Circus Circus Hotel & Casino in Las Vegas

Choice, Circus Circus agreement: Choice Hotels International has entered into a strategic agreement with Circus Circus Hotel & Casino in Las Vegas to become a part of the Ascend Hotel Collection. Circus Circus’ 4,000 rooms can be booked directly through Choice channels.

Dallas leads US construction pipeline: With 165 projects/19,730 rooms, Dallas leads all U.S. markets in pipeline projects, according to Lodging Econometrics. Atlanta comes second with 135 projects/17,646 rooms, followed by Los Angeles (123 projects/20,176 rooms), New York (122 projects/20,864 rooms) and Phoenix (103 projects/13,820 rooms). Dallas also has the highest number of projects (54 projects/7,133 rooms) expected to start in the next 12 months. Markets with the greatest number of projects under construction are New York (90 projects/14,710 rooms) and Dallas (25 projects/3,698 rooms), followed by Atlanta (25 projects/3,928 rooms), Austin (25 projects/3,381 rooms) and Los Angeles (21 projects/3,489 rooms). These five markets account for 19% of the number of projects currently under construction in the U.S. With 84 projects/9,495 rooms, Dallas also has the most projects in the initial planning stages, followed by Los Angeles ( 57 projects/9,881 rooms), Atlanta (56 projects/6,585 rooms), Nashville (48 projects/5,635 rooms) and Orlando (42 projects/7,204 rooms).

SC Capital raises JPY122 billion: Singapore-based SC Capital Partners has secured commitments, including pledges, from two undisclosed global institutional investors, for JPY122 billion (US$951 million) for its new Japan Hospitality Fund. SC Capital says the fund will focus on acquiring minor repositioning and/or operating hospitality-related investments in Japan, which will include real estate trusts, beneficiary interests representing real estate, real estate investment trusts and companies. The first close of the fund was held with the initial commitment of JPY61 billion (US$47 million) with a further top-up option to increase commitments to JPY122 billion (US$951 million).

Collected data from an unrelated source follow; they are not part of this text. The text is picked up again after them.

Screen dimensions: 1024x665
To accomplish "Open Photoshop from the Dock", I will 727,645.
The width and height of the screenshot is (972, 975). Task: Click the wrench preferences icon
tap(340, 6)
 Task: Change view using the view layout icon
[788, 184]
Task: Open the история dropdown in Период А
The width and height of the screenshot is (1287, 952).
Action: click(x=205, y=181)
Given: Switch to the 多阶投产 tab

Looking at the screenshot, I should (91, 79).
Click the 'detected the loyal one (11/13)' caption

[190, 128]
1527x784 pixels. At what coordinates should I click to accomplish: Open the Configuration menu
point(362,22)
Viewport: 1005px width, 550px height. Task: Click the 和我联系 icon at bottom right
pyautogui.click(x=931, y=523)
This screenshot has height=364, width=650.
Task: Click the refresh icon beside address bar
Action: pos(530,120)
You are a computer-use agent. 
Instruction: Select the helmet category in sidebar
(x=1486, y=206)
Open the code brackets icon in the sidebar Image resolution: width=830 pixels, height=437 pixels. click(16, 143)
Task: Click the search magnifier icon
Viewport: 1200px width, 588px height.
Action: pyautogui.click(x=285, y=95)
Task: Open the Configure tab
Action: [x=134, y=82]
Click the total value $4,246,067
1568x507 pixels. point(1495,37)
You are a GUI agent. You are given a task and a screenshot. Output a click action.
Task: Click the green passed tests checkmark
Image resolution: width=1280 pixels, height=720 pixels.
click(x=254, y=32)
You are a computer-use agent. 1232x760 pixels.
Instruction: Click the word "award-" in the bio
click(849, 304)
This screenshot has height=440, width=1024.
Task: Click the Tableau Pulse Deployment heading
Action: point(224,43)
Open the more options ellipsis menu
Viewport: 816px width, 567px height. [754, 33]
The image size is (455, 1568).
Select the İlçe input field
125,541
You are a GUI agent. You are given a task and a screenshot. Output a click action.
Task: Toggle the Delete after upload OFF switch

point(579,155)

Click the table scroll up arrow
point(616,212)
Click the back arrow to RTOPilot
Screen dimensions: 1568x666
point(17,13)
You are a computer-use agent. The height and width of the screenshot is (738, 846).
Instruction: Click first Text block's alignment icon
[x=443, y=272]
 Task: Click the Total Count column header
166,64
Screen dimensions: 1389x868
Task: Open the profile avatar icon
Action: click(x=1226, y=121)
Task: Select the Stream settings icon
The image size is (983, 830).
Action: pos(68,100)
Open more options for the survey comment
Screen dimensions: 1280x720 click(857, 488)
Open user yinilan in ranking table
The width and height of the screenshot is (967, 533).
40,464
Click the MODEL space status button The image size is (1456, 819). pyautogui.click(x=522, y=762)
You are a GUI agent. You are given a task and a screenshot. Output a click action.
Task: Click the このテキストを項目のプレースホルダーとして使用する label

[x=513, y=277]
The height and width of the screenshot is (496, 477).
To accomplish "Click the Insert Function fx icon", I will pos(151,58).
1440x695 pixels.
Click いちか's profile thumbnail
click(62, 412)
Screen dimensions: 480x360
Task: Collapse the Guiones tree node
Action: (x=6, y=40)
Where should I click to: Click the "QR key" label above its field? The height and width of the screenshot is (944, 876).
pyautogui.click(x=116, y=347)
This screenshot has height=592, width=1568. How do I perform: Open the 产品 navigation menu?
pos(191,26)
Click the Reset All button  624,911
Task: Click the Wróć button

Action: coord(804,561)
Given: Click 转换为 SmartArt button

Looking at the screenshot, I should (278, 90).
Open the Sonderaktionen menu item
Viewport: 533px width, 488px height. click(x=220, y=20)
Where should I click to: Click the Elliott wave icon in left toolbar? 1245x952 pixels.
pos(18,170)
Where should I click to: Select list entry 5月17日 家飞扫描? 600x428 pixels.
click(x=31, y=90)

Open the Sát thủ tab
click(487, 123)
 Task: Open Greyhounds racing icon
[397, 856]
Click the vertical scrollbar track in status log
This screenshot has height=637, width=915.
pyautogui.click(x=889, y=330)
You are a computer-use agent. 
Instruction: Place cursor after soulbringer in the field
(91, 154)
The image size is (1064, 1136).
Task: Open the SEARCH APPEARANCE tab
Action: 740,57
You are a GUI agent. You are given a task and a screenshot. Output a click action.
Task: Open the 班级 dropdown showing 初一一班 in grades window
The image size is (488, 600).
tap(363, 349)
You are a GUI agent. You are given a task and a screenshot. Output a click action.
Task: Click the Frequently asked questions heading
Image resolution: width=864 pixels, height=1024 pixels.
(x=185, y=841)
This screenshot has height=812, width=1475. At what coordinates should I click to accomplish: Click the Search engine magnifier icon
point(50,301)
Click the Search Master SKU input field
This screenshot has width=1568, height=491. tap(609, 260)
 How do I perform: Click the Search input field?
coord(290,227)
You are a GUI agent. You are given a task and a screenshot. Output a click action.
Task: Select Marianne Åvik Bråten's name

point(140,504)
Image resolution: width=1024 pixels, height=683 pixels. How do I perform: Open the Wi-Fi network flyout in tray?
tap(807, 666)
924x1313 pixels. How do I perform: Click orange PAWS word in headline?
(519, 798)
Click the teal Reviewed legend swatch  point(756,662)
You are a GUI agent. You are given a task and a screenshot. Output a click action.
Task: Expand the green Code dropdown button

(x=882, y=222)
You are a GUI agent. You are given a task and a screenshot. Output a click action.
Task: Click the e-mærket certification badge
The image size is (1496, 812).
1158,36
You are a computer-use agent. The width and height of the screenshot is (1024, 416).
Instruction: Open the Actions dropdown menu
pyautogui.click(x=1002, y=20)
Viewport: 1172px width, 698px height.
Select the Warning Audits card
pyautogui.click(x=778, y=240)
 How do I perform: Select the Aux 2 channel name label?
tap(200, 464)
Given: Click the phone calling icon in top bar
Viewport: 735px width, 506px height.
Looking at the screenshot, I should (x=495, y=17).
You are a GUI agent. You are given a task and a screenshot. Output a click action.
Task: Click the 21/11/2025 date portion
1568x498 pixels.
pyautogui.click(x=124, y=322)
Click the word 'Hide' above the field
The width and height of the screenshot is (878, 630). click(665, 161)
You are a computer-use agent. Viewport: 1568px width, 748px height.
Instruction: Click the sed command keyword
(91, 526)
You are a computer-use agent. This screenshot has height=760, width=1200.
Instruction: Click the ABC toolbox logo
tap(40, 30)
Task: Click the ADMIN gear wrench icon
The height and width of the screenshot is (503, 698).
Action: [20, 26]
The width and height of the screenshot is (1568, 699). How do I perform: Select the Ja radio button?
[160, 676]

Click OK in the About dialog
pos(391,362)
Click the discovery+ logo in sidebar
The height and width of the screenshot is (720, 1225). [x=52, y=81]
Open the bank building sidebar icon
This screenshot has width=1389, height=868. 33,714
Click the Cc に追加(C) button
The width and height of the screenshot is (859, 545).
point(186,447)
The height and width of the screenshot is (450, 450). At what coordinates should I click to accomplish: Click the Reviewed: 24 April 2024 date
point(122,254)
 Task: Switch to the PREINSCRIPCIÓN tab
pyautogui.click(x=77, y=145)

BNP Paribas acquires Club Med in France: BNP Paribas REIM has acquired the ski-in, ski-out Club Med de l’Alpe d’Huez in Isere, France, through its SCPI Accimmo Pierre fund. The property was acquired from Lagune, an investment vehicle managed by Luxembourg-based Batipart. Operated by Club Med since it opened in the 1980s, the 442-key resort underwent major renovations and extension in 2019, enabling it to reposition itself from three to four tridents. Capital investments totaled €87 million (US$93.42 million).

Coast Hotels grows portfolio: Coast Hotels Ltd., a wholly owned subsidiary of APA Hotel Canada Inc., agreed with Calgary, Canada-based SM2 Capital Partners last month to acquire the Regency Suites Hotel in downtown Calgary. The 120 all-suite property, which was rebranded as the Coast Calgary Downtown Hotel & Suites by APA, reopened on April 12. This is Coast Hotels’ fourth hotel acquisition in the recent months, with the fifth property in Sechelt, British Columbia, set to join the brand within the next 60 days.

Thailand lifts testing norms: Thailand has lifted the RT-PCR testing requirement for international arrivals from May 1 and introduced two new entry schemes specially customized for vaccinated and unvaccinated travelers. Fully vaccinated international travelers will no longer be mandated to show proof of a pre-arrival negative RT-PCR test nor go through a test on arrival. However, travelers are still required to register for a Thailand Pass with a vaccination certificate and an insurance policy with coverage of at least US$10,000 (reduced from the earlier US$20,000). Vaccinated international travelers will be free to move around the country, while unvaccinated/partially vaccinated international travelers will no longer be required to show proof of a pre-arrival test nor undergo a test upon arrival. They will have to register for a Thailand Pass with a five-day hotel booking an insurance policy with coverage of at least US$10,000. Upon arriving in Thailand, unvaccinated/partially vaccinated will have to stay in quarantine for five days and undergo a test on the fifth day.